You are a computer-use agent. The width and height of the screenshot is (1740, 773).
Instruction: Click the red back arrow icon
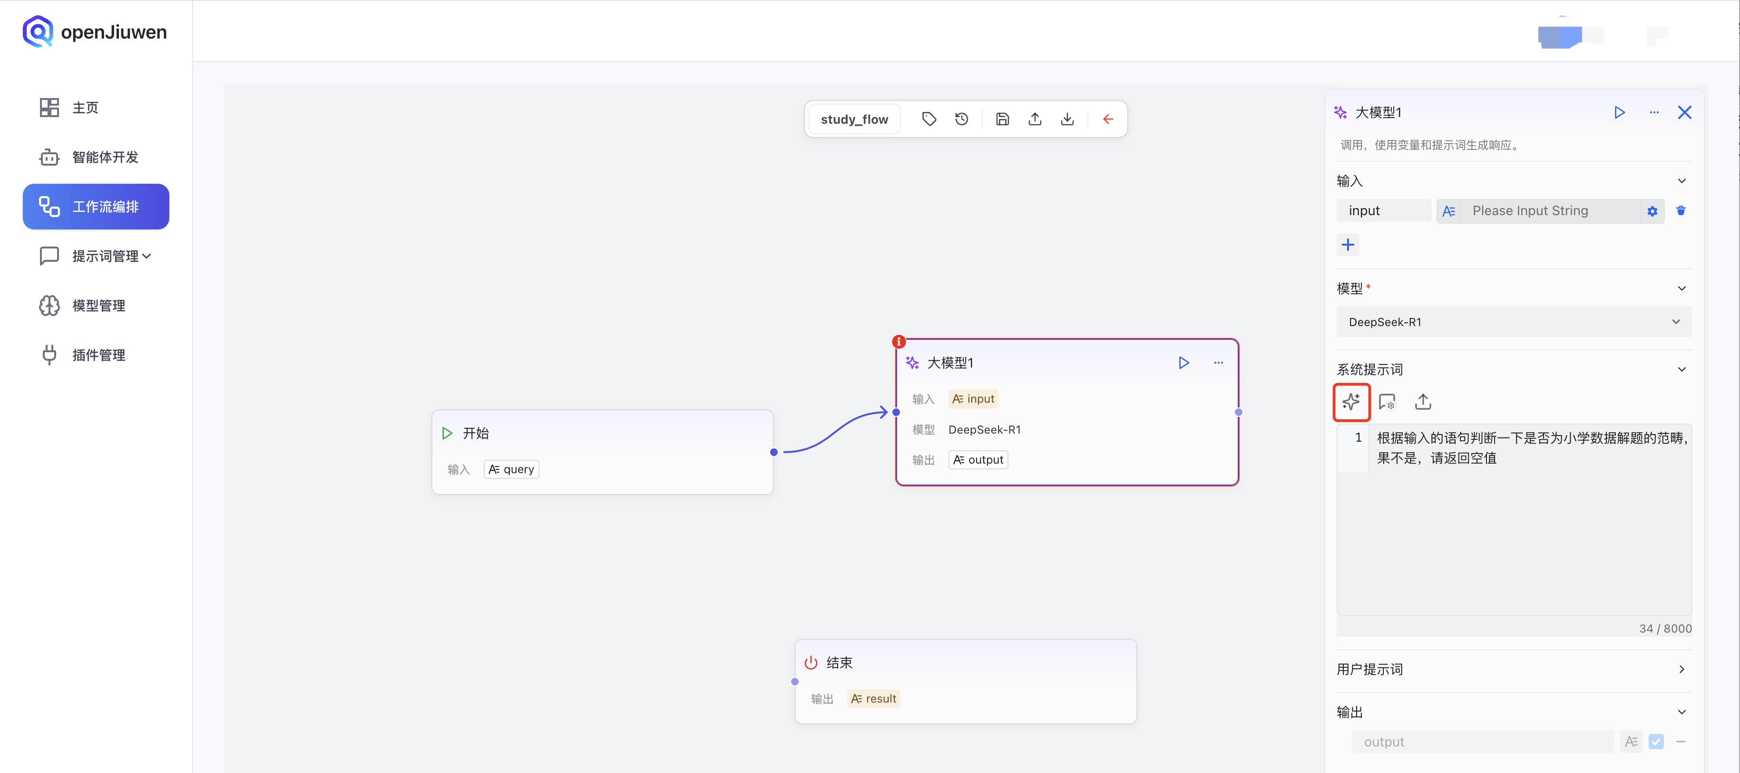pyautogui.click(x=1108, y=120)
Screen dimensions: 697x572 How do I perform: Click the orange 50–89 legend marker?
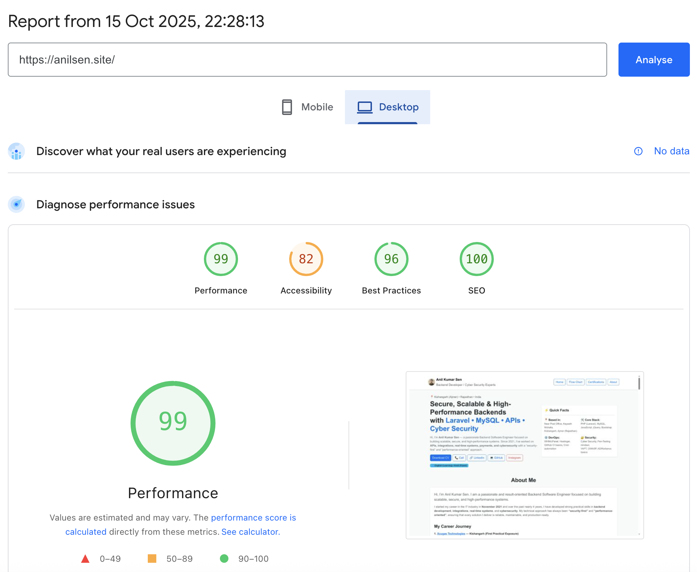tap(153, 559)
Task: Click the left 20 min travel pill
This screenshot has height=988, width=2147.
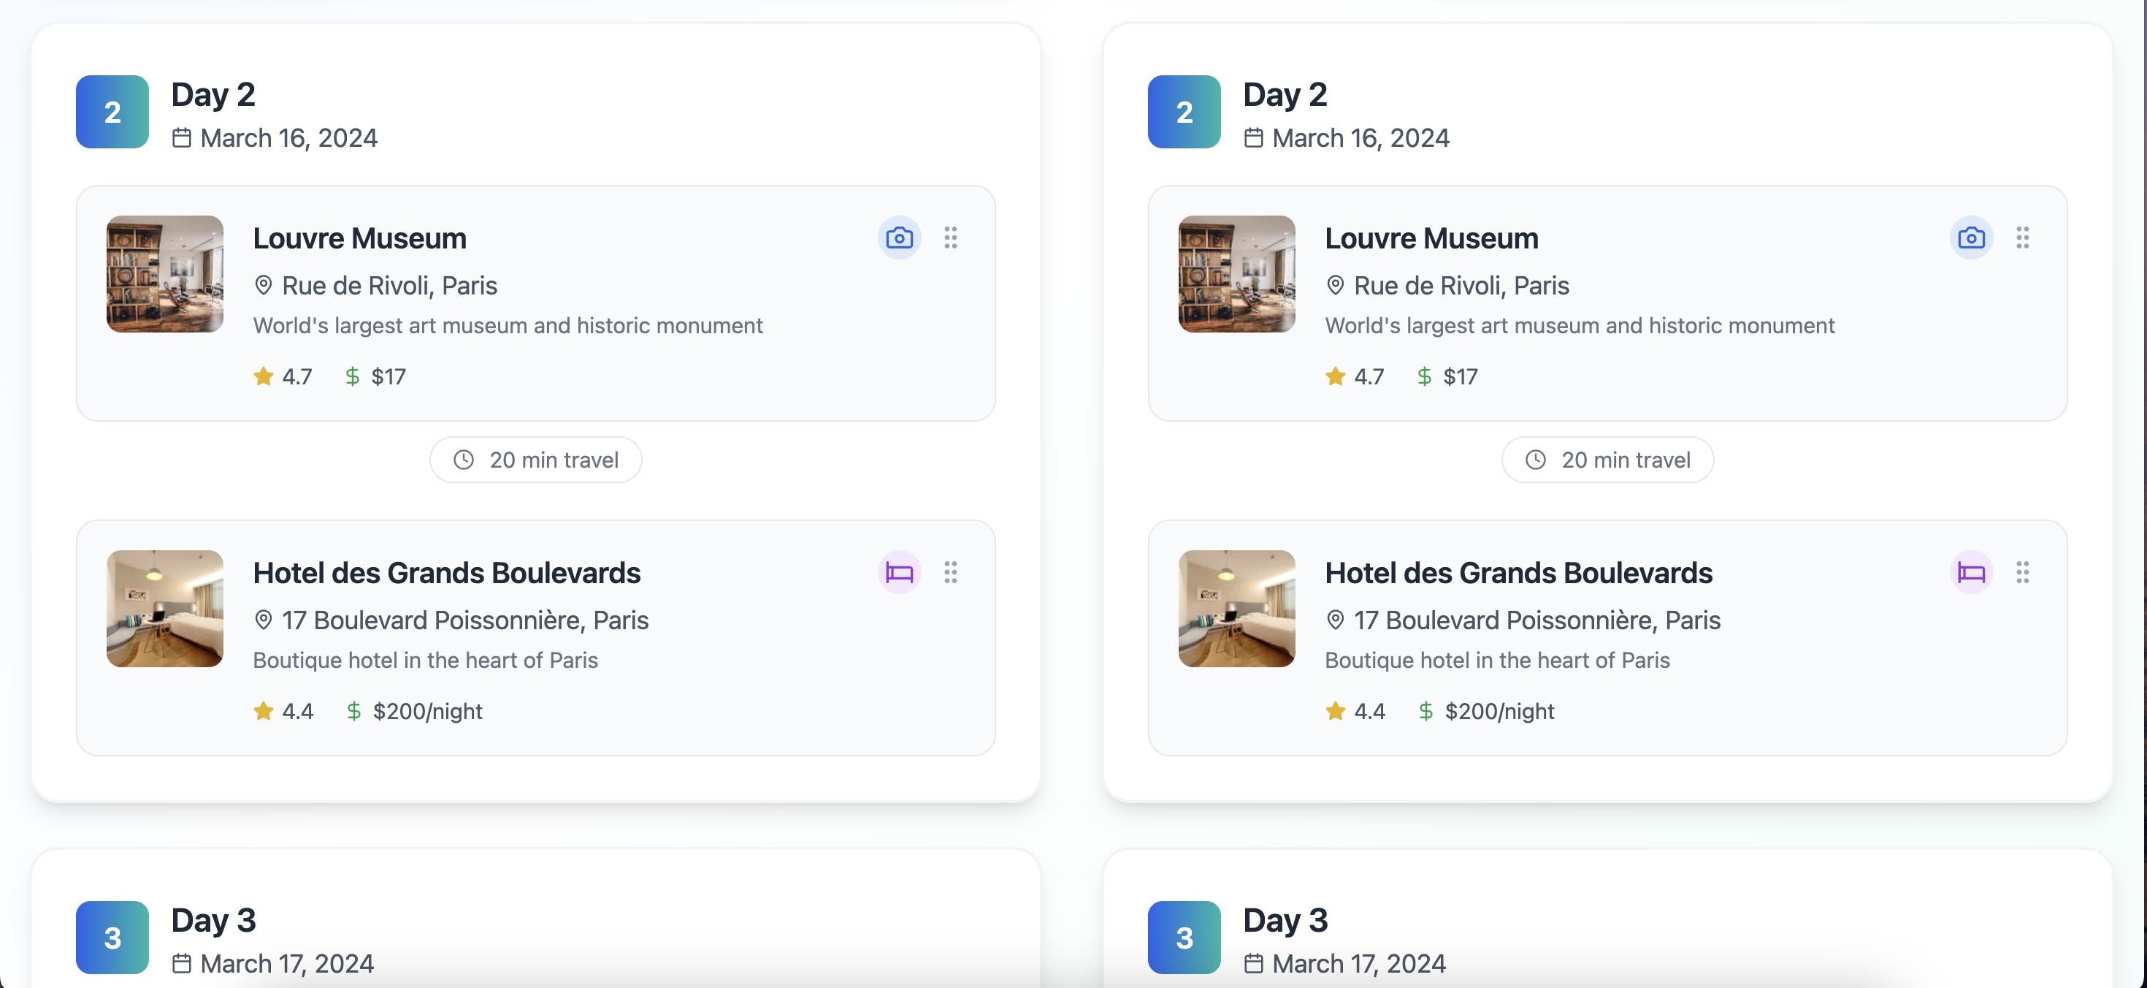Action: [x=536, y=459]
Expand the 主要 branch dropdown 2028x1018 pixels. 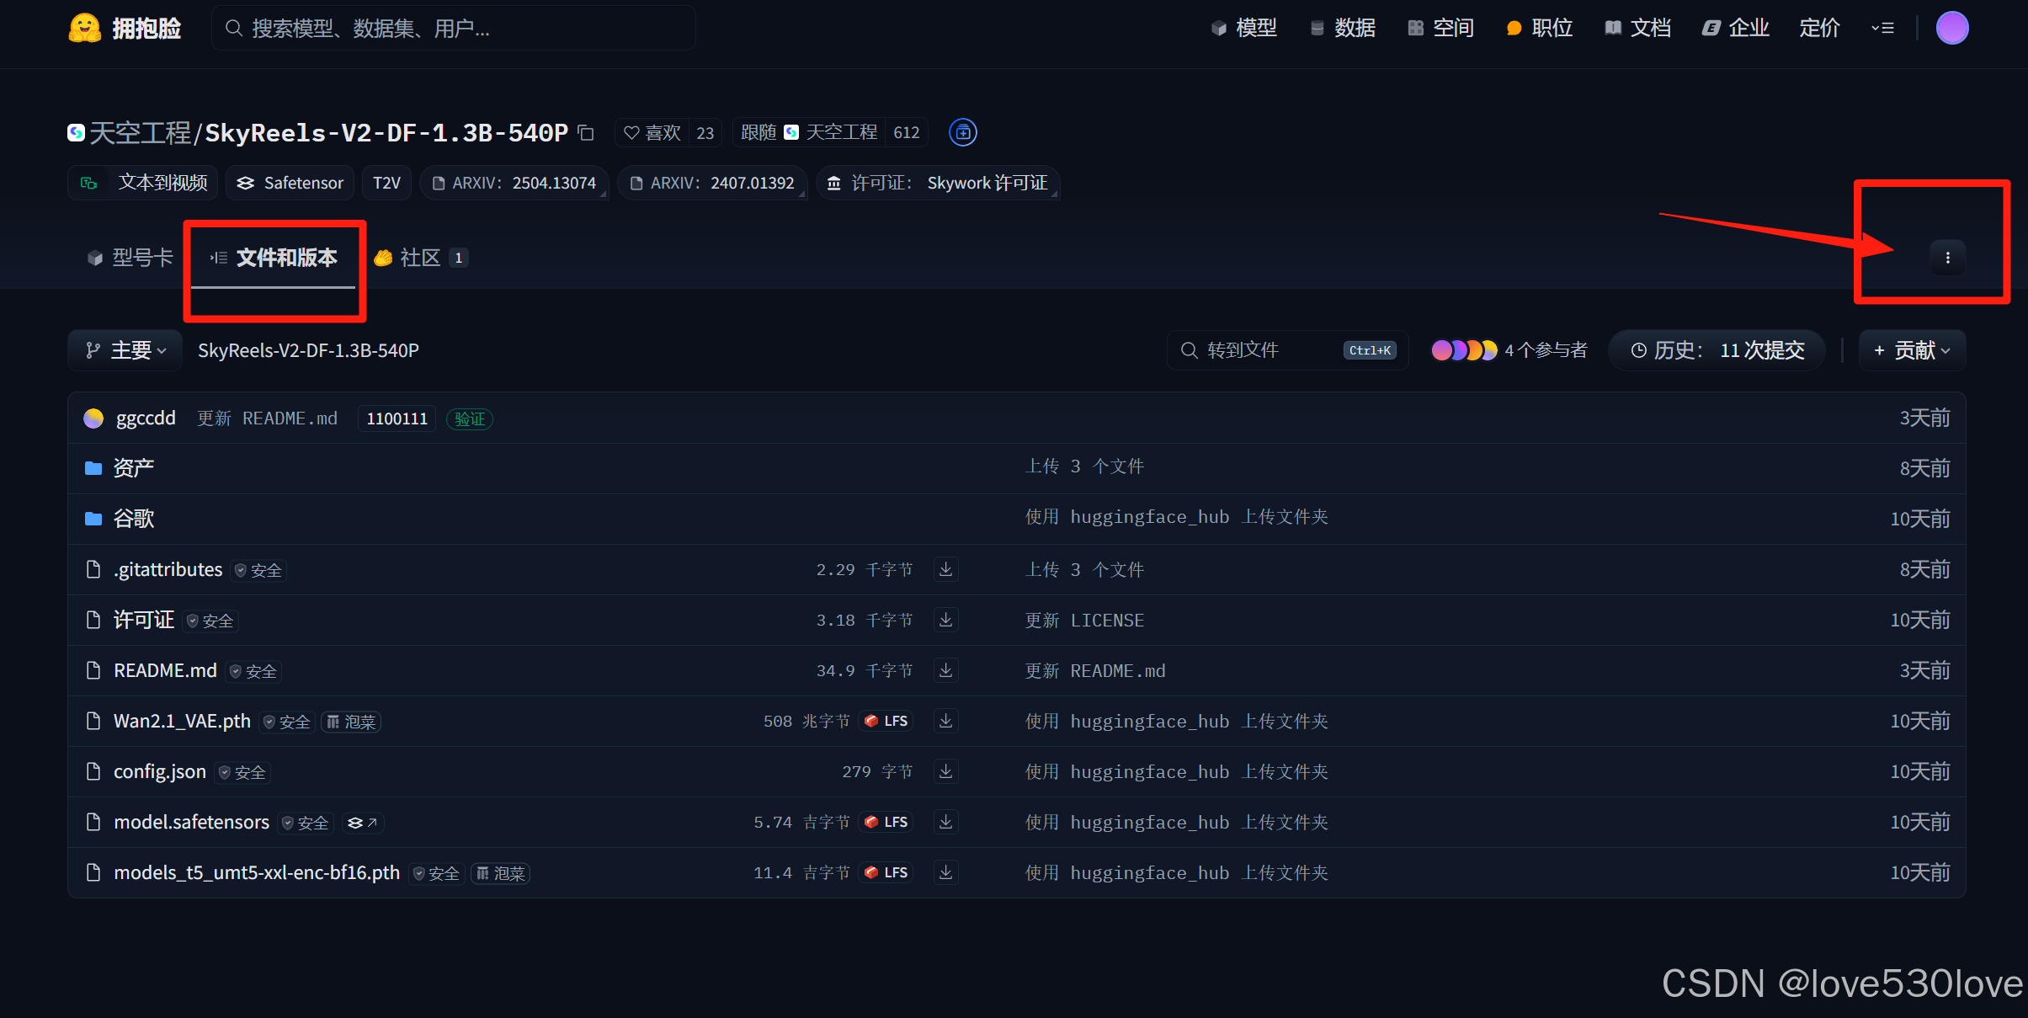pos(125,350)
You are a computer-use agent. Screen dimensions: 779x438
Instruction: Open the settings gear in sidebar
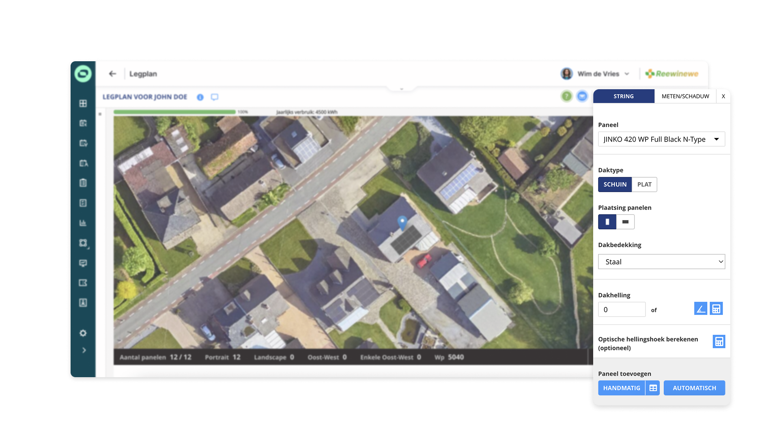click(83, 333)
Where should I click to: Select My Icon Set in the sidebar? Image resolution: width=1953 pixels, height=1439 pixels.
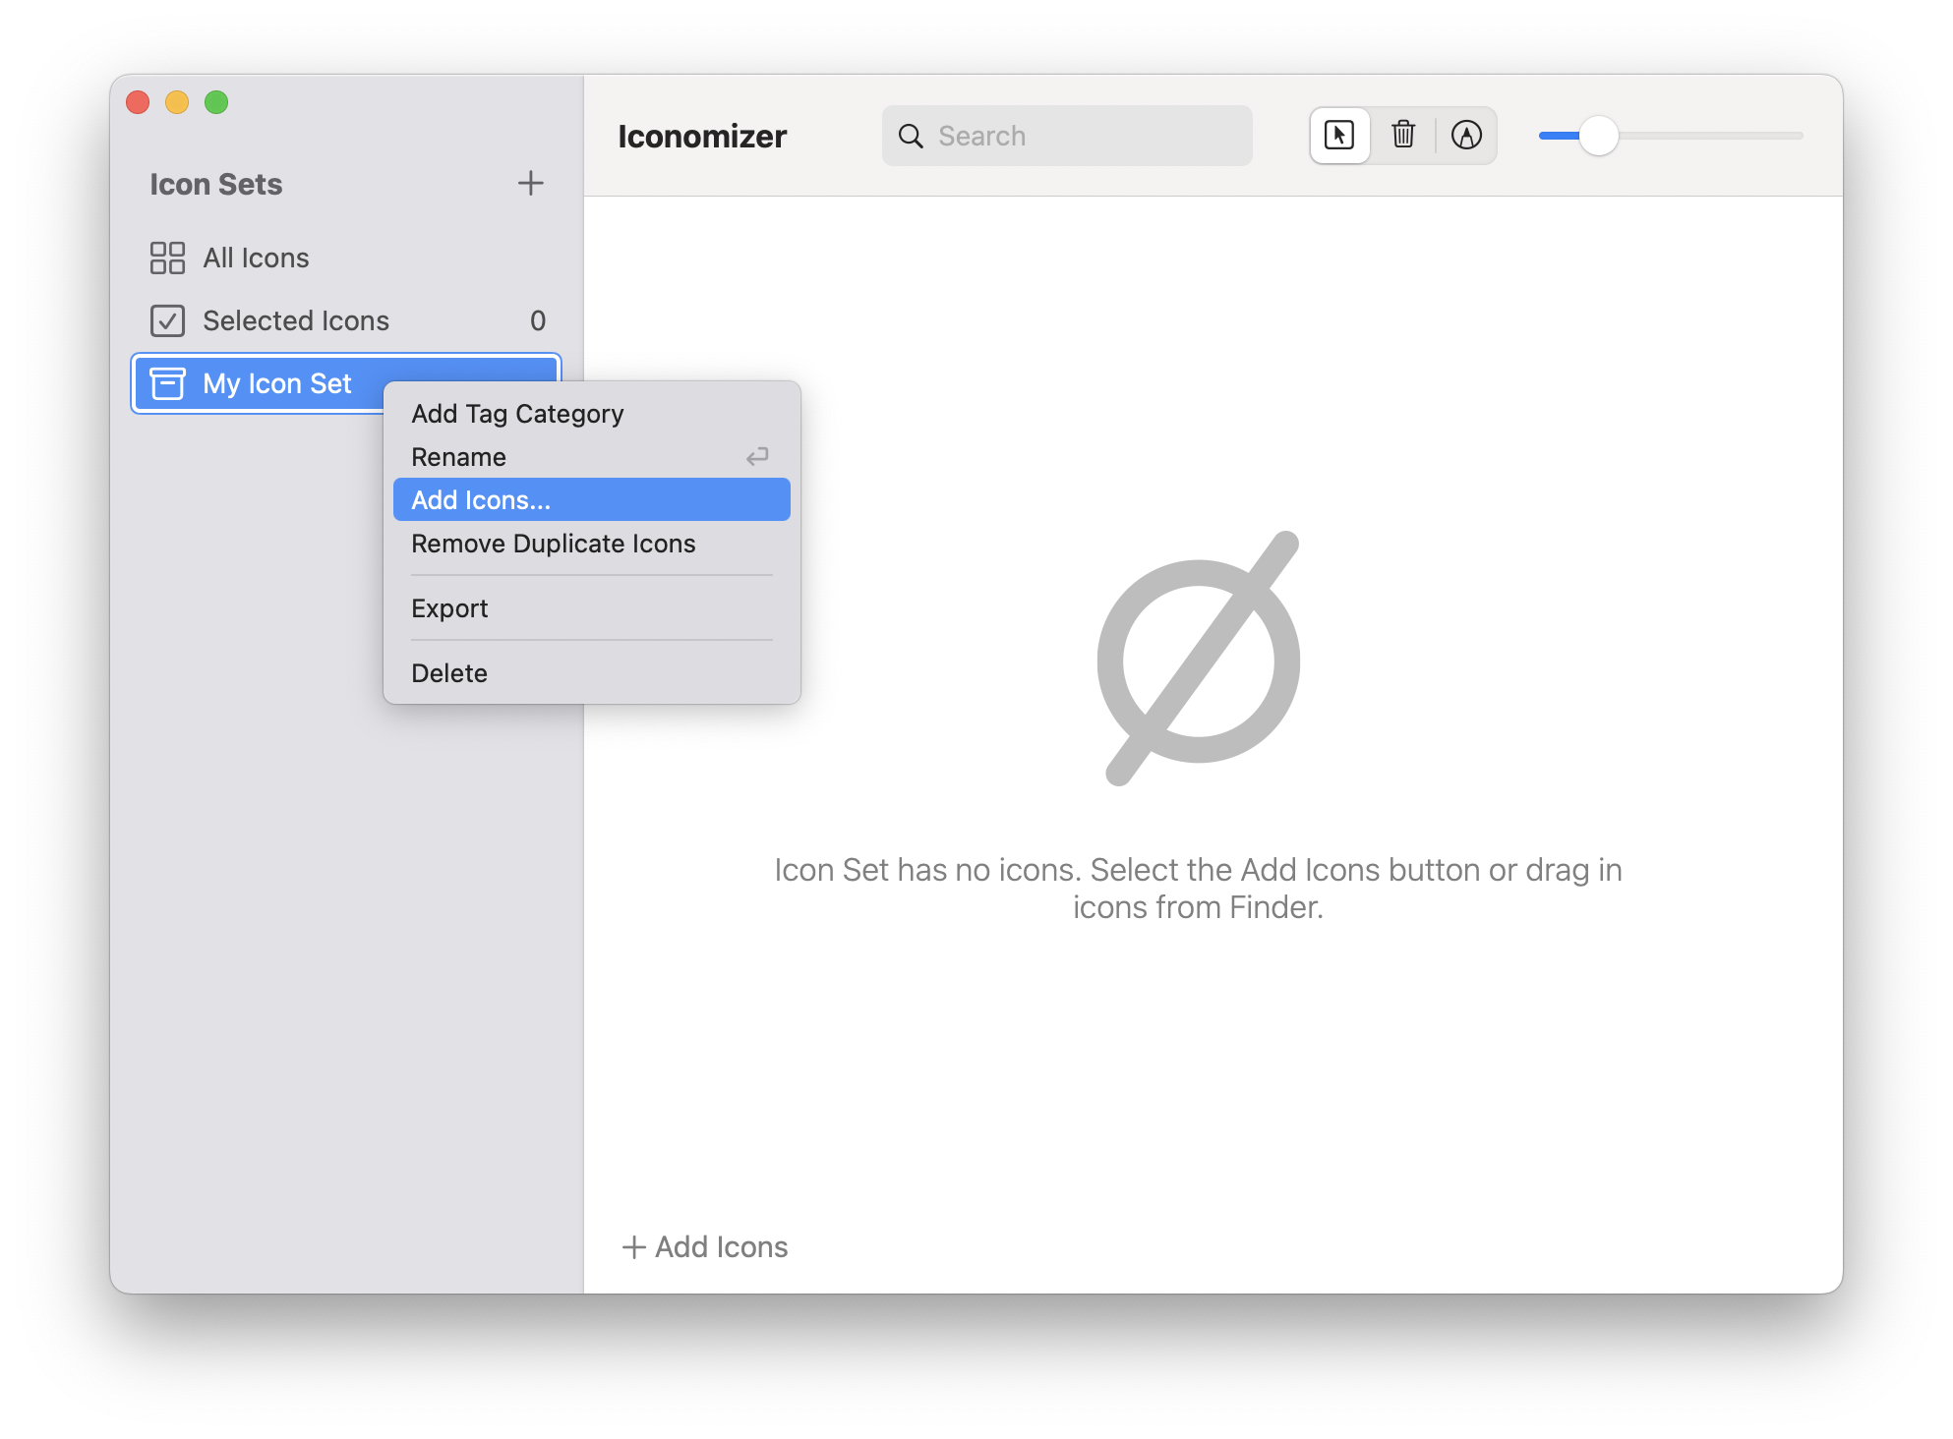[x=276, y=383]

▸ Task statement
Report how many lines of the listing hold the string "computer", giving only the number.

▸ Exercise solution
2